When I started this thing and after I finished the puzzle on Day 1, I didn’t realize that there was a part 2. I figured they were trying to lure me in with a simple, one-part problem so I never went back and checked going forward until now. This one had some trickiness to it.

(defn digit? [c]
  (try
    (Integer/parseInt (str c))
    (catch Exception _  false)))

(defn extract-calibration-code [s]
  (+
   (* 10 (some digit? s))
   (some digit? (reverse s))))

(defn prepare-trebuchet [line]
  (-> (str/replace line #"oneight" "18")
      (str/replace #"threeight" "38")
      (str/replace #"fiveight" "58")
      (str/replace #"nineight" "98")
      (str/replace #"twone" "21")
      (str/replace #"eightwo" "82")
      (str/replace #"eighthree" "83")
      (str/replace #"sevenine" "79")
      (str/replace #"one" "1")
      (str/replace #"two" "2")
      (str/replace #"three" "3")
      (str/replace #"four" "4")
      (str/replace #"five" "5")
      (str/replace #"six" "6")
      (str/replace #"seven" "7")
      (str/replace #"eight" "8")
      (str/replace #"nine" "9")))


(defn aoc1 []
  (let [codes (line-seq (io/reader "./aoc1input.txt"))]
    (reduce + (map extract-calibration-code codes))))

(defn aoc2 []
  (let [trebuchet-input (line-seq (io/reader "./aoc1input.txt"))
        codes (map prepare-trebuchet trebuchet-input)]
    (reduce + (map extract-calibration-code codes))))
  • It seemed the easiest way forward was to just replace all the digit words with their numeric values for each line.

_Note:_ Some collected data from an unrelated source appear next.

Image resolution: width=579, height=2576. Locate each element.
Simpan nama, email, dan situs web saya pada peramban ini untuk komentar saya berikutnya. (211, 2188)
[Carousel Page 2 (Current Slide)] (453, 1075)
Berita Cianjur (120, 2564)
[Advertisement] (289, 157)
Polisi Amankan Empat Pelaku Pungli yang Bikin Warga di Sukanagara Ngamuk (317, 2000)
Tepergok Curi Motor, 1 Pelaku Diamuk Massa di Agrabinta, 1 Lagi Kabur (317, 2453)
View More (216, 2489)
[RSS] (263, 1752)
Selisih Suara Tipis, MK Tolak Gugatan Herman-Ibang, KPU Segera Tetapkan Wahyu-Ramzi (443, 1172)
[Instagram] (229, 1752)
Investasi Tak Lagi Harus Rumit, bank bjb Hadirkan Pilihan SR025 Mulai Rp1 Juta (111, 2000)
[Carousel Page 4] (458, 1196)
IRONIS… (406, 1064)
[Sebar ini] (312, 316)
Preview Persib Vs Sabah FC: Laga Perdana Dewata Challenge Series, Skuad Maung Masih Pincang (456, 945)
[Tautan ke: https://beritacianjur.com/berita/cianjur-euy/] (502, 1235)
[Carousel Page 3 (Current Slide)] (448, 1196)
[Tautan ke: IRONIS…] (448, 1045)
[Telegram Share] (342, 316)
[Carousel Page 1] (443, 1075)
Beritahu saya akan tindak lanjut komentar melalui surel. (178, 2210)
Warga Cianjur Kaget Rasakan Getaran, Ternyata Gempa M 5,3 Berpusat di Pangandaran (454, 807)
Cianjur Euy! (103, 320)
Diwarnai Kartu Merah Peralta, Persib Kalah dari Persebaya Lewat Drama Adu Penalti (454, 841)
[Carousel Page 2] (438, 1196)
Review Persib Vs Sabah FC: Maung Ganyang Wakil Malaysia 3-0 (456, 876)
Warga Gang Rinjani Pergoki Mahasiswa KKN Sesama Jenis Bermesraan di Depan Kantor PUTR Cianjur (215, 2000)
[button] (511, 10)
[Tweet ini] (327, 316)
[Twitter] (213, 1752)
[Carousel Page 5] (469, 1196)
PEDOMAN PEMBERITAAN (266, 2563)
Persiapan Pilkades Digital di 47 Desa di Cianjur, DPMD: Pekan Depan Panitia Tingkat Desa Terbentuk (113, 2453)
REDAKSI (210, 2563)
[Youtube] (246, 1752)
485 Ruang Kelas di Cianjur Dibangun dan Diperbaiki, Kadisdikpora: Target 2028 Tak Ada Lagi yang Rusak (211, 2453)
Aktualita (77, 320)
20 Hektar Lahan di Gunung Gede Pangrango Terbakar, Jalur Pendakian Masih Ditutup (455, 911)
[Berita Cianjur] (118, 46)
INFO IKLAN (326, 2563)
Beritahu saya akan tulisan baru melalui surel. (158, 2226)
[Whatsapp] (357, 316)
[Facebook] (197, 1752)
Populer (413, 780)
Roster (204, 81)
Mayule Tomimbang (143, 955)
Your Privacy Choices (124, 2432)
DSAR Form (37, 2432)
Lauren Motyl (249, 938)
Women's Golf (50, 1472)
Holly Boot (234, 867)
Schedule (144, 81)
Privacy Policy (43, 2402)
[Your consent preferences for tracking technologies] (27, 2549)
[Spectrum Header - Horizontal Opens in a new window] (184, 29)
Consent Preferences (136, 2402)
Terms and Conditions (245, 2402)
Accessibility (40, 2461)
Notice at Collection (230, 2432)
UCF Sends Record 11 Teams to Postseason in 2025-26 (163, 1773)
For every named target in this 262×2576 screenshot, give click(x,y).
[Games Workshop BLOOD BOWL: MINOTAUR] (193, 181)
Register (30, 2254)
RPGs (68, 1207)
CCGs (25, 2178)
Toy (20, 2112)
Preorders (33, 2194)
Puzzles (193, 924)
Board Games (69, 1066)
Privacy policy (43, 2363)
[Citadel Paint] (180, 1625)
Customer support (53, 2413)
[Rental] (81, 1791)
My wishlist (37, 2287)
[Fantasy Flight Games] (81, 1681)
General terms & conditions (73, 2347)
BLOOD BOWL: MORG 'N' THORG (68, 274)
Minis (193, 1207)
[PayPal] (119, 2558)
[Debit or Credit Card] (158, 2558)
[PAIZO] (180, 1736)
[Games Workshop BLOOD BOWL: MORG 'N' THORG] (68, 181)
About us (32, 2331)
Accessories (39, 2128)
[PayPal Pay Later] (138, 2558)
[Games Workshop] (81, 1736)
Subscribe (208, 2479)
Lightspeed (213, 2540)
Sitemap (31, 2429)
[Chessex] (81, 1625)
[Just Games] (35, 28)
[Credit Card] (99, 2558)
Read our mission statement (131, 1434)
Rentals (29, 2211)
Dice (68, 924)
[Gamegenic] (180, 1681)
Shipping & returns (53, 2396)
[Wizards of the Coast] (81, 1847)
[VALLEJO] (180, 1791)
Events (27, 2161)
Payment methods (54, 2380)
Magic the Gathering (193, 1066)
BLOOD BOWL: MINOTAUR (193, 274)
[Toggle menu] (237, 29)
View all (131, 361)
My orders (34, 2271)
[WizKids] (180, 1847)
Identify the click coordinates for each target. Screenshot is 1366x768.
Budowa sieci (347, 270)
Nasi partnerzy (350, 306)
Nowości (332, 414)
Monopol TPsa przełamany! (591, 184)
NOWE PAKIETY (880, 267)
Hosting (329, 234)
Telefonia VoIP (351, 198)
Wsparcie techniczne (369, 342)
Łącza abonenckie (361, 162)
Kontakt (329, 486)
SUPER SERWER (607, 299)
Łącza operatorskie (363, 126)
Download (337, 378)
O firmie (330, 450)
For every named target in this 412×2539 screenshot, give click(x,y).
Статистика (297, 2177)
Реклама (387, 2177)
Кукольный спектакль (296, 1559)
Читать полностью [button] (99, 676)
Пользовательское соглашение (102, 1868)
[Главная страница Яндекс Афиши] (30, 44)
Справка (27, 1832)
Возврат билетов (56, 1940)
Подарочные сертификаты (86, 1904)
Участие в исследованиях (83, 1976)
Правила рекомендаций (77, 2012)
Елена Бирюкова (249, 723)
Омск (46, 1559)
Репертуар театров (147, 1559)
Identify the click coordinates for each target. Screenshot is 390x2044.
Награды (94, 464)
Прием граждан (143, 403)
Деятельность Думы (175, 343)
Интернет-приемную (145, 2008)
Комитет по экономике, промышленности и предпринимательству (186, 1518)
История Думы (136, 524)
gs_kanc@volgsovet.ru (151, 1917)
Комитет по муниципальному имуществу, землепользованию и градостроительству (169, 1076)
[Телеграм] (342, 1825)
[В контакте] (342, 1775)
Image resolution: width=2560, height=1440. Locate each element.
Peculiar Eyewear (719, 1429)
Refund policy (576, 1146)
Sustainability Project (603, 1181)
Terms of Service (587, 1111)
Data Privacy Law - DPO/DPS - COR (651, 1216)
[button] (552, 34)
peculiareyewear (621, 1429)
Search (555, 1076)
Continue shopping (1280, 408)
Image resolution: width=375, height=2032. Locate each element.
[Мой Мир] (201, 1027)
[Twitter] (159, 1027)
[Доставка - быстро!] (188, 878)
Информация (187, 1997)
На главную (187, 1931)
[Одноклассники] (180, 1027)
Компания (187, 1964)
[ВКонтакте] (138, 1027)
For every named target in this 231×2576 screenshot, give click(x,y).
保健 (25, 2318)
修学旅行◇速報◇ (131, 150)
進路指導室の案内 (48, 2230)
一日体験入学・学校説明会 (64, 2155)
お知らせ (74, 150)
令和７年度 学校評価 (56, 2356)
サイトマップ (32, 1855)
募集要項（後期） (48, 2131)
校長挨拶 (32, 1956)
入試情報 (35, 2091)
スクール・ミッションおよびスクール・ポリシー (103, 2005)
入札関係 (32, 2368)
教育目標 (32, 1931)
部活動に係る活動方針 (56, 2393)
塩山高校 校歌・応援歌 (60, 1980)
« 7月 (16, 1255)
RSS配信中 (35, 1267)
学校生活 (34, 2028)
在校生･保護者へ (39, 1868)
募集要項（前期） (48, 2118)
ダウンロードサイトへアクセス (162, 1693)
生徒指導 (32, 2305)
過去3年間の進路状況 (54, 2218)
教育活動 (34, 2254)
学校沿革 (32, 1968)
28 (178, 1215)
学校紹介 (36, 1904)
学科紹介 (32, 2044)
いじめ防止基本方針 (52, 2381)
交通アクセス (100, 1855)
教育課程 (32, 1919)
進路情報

The problem is that if you have oneight, that replaces differently depending on which replace you do first (1 or 8).
  • Again, the easiest way forward was just to identify all the combinations where the last letter of one word was the same as the first of another. There are 8 of them.
  • What to replace them with though? Should eightwo become 8wo, eigh2, or 82. Since we have to map across the string both ways, the last option is the right pick.